WHAT THE TASK REQUIRES:
In the garbage collection thread, about how long does building the trie from the dictionary file take on the poster's computer before any changes?

GC is very expensive: am I doing something wrong?

W

Weeble

I am loading a dictionary from a text file and constructing a trie
data structure in memory. However, it takes longer than I'm happy with
- about 12 seconds on my computer. I profiled it, came up with some
clever ideas to cut down on the work (such as by exploiting the fact
that the dictionary is sorted) and was only able to shave a small
fraction of the time off. However, then I tried calling gc.disable()
before loading the trie and it halved the running time! I was
surprised. Is that normal? I thought that the cost of garbage
collection would be in some way proportional to the amount of garbage
created, but I didn't think I was creating any: as far as I can tell
the only objects deallocated during the load are strings, which could
not be participating in cycles.

I have spent a lot of time in C#, where the standard advice is not to
mess about with the garbage collector because you'll probably just
make things worse. Does that advice apply in Python? Is it a bad idea
to call gc.disable() before loading the trie and then enable it again
afterwards? Does the fact that the garbage collector is taking so much
time indicate I'm doing something particularly bad here? Is there some
way to give the garbage collector a hint that the whole trie is going
to be long-lived and get it promoted straight to generation 2 rather
than scanning it over and over?

$ python
Python 2.6.4 (r264:75706, Dec 7 2009, 18:43:55)
[GCC 4.4.1] on linux2
Type "help", "copyright", "credits" or "license" for more information.$ time python -c "import
trie;t=trie.Trie();t.load(open('sowpods.txt'))"

real 0m12.523s
user 0m12.380s
sys 0m0.140s
$ time python -c "import
trie;t=trie.Trie();t.load(open('sowpods.txt'))"

real 0m12.592s
user 0m12.480s
sys 0m0.110s
$ time python -c "import gc;gc.disable();import
trie;t=trie.Trie();t.load(open('sowpods.txt'))"

real 0m6.176s
user 0m5.980s
sys 0m0.190s
$ time python -c "import gc;gc.disable();import
trie;t=trie.Trie();t.load(open('sowpods.txt'))"

real 0m6.331s
user 0m5.530s
sys 0m0.170s


=== trie.py ===

class Trie(object):
__slots__=("root", "active")
def __init__(self):
self.root=[]
self.active=False
def insert(self, word):
if len(word) == 0:
self.active=True
else:
head = word[0]
for ch, child in reversed(self.root):
if ch == head:
child.insert(word[1:])
return
child = Trie()
self.root.append((head, child))
child.insert(word[1:])
def seek(self, word):
if len(word) == 0:
return self
head = word[0]
for ch, child in self.root:
if ch == head:
return child.seek(word[1:])
return EMPTY_TRIE
def load(self, file):
for line in file:
self.insert(line.strip().lower())
def empty(self):
return (not self.root) and not self.active
def endings(self, prefix=""):
if self.active:
yield prefix
for ch, child in self.root:
for ending in child.endings(prefix+ch):
yield ending

EMPTY_TRIE = Trie()
 
T

Terry Reedy

I thought that the cost of garbage
collection would be in some way proportional to the amount of garbage
created, but I didn't think I was creating any: as far as I can tell
the only objects deallocated during the load are strings, which could
not be participating in cycles.

I have spent a lot of time in C#, where the standard advice is not to
mess about with the garbage collector because you'll probably just
make things worse. Does that advice apply in Python? Is it a bad idea
to call gc.disable() before loading the trie and then enable it again
afterwards?

INFORMATION SUPPLIED:
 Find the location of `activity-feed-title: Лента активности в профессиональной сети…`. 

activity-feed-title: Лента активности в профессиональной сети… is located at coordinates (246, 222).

RESULT OF THIS EXERCISE:
About 12 seconds.